The Missouri transfers personnel to the Iowa in advance of the surrender ceremony planned for 2 September.
Allied sailors and officers watch General of the Army Douglas MacArthur sign documents during the surrender ceremony aboard Missouri on 2 September 1945. The unconditional surrender of the Japanese to the Allies officially ended the Second World War. Strikes on Hokkaidô and northern Honshû resumed on 9 August, the day the second atomic bomb was dropped.

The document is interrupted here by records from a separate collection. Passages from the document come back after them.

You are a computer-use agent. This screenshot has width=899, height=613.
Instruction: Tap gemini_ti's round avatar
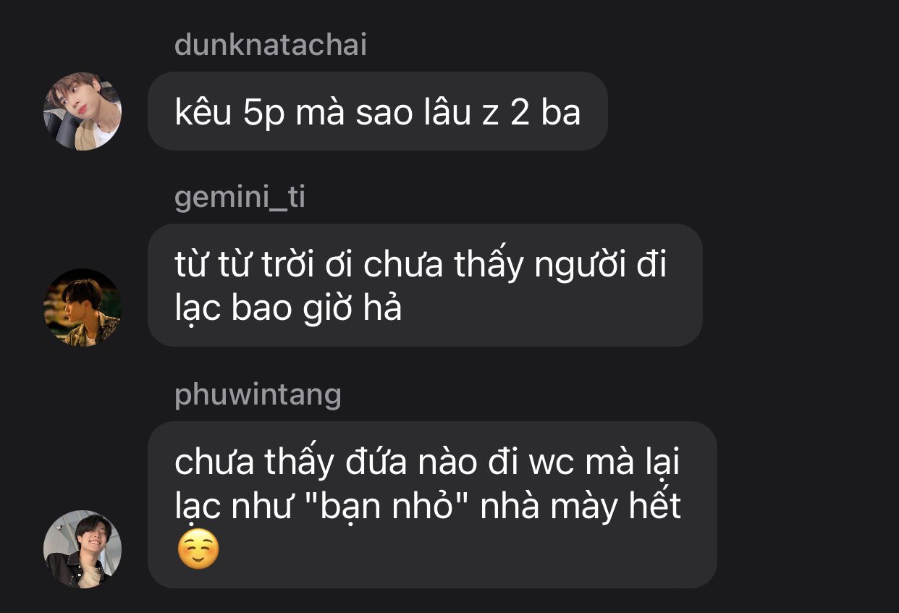[83, 308]
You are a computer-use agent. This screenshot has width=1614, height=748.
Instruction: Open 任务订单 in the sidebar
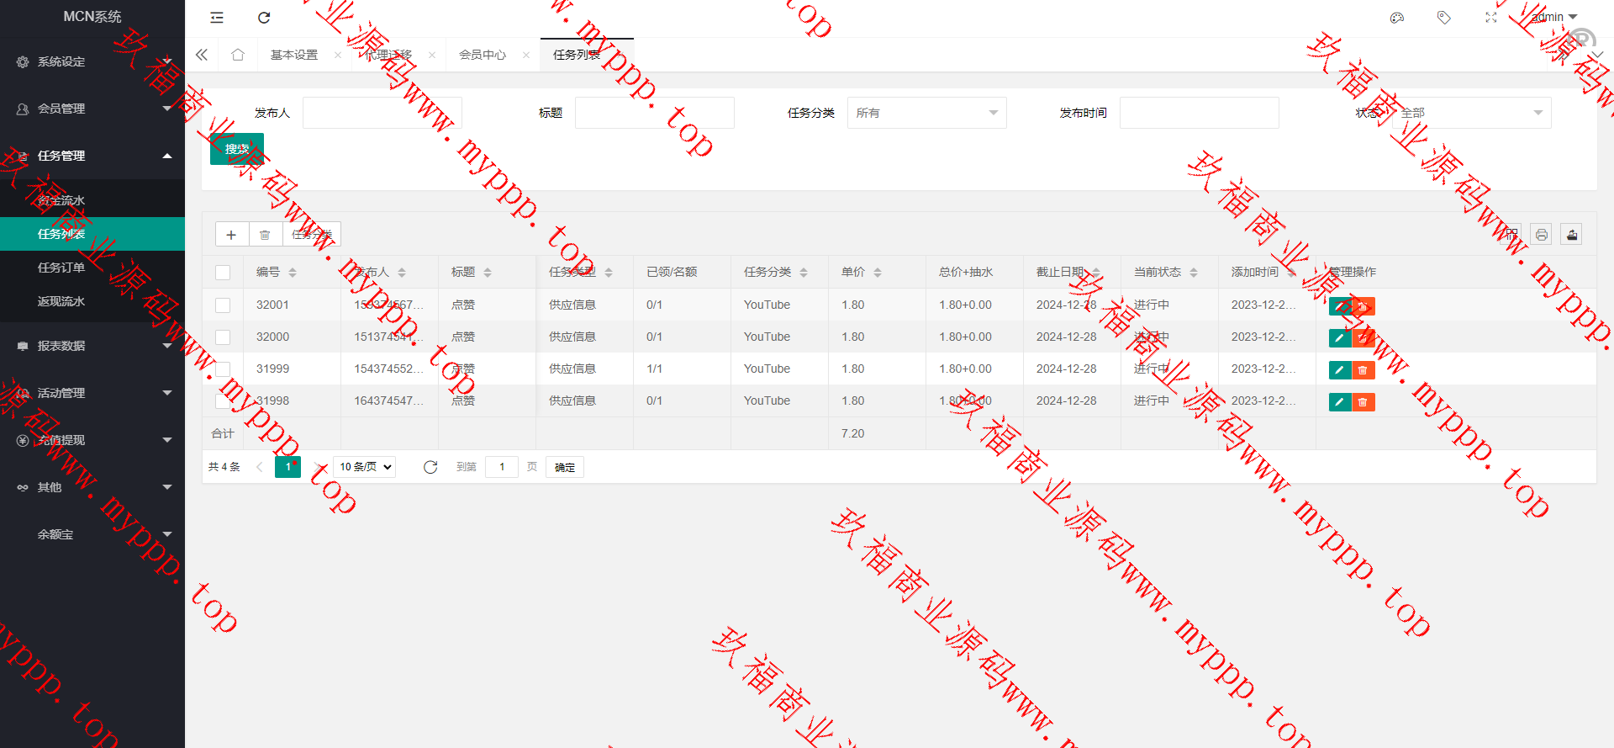click(61, 268)
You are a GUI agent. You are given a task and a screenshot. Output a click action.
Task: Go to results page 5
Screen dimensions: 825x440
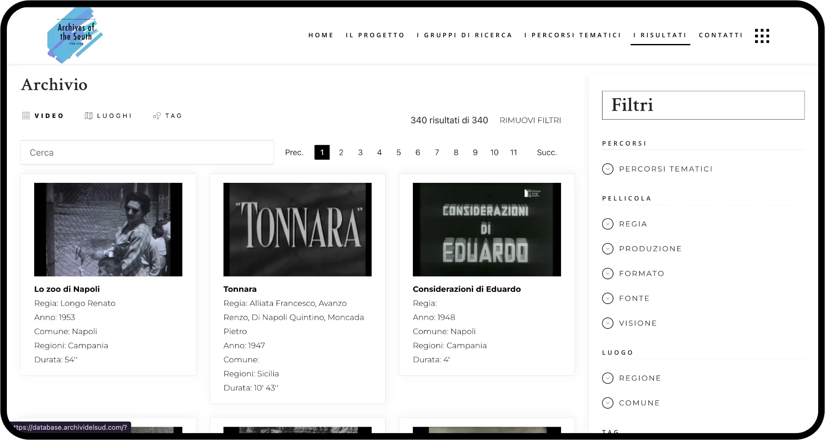[398, 153]
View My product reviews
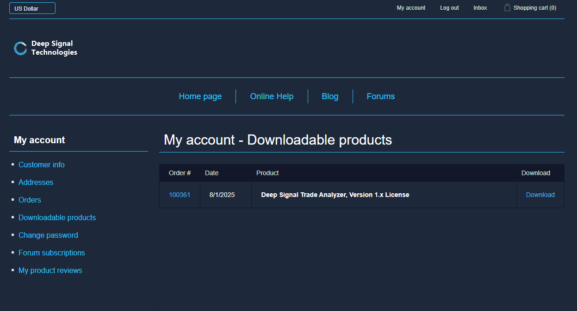577x311 pixels. pyautogui.click(x=50, y=271)
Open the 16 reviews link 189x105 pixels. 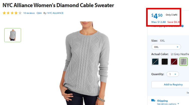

After the Japanese agreed to surrender, Admiral Sir Bruce Fraser of the Royal Navy, the Commander of the British Pacific Fleet, boarded Missouri on 16 August and conferred the honour of Knight of the British Empire upon Admiral Halsey. Missouri transferred a landing party of 200 officers and men to the battleship Iowa for temporary duty with the initial occupation force for Tokyo on 21 August. Missouri herself entered Tokyo Bay early on 29 August to prepare for the signing by Japan of the official instrument of surrender.
High-ranking military officials of all the Allied Powers were received on board on 2 September, including Chinese General Hsu Yung-Ch'ang, British Admiral-of-the-Fleet Sir Bruce Fraser, Soviet Lieutenant-General Kuzma Nikolaevich Derevyanko, Australian General Sir Thomas Blamey, Canadian Colonel Lawrence Moore Cosgrave, French Général d'Armée Philippe Leclerc de Hautecloque, Dutch Vice Admiral Conrad Emil Lambert Helfrich, and New Zealand Air Vice Marshal Leonard M. Isitt.
Fleet Admiral Chester Nimitz boarded shortly after 0800, and General of the Army Douglas MacArthur, the Supreme Commander for the Allies, came on board at 0843. The Japanese representatives, headed by Foreign Minister Mamoru Shigemitsu, arrived at 0856. At 0902, General MacArthur stepped before a battery of microphones and opened the 23-minute surrender ceremony to the waiting world by stating, "It is my earnest hope?indeed the hope of all mankind?that from this solemn occasion a better world shall emerge out of the blood and carnage of the past, a world founded upon faith and understanding, a world dedicated to the dignity of man and the fulfillment of his most cherished wish for freedom, tolerance, and justice."
During the surrender ceremony, the deck of Missouri was decorated with a 31-star American flag that had been taken ashore by Commodore Matthew Perry in 1853 after his squadron of "Black Ships" sailed into Tokyo Bay to force the opening of Japan's ports to foreign trade. This flag was actually displayed with the reverse side showing, i.e., stars in the upper right corner: the historic flag was so fragile that the conservator at the Naval Academy Museum had sewn a protective linen backing to one side to help secure the fabric from deteriorating, leaving its "wrong side" visible. The flag was displayed in a wood-framed case secured to the bulkhead overlooking the surrender ceremony. Another U.S. flag was raised and flown during the occasion, a flag that some sources have indicated was in fact that flag which had flown over the U.S. Capitol on 7 December 1941. This is not true; it was a flag taken from the ship's stock, according to Missouri's Commanding Officer, Captain Stuart "Sunshine" Murray, and it was "...just a plain ordinary GI-issue flag".
By 09:30 the Japanese emissaries had departed. In the afternoon of 5 September, Admiral Halsey transferred his flag to the battleship South Dakota, and early the next day Missouri departed Tokyo Bay. As part of the ongoing Operation Magic Carpet she received homeward bound passengers at Guam, then sailed unescorted for Hawaii. She arrived at Pearl Harbor on 20 September and flew Admiral Nimitz's flag on the afternoon of 28 September for a reception.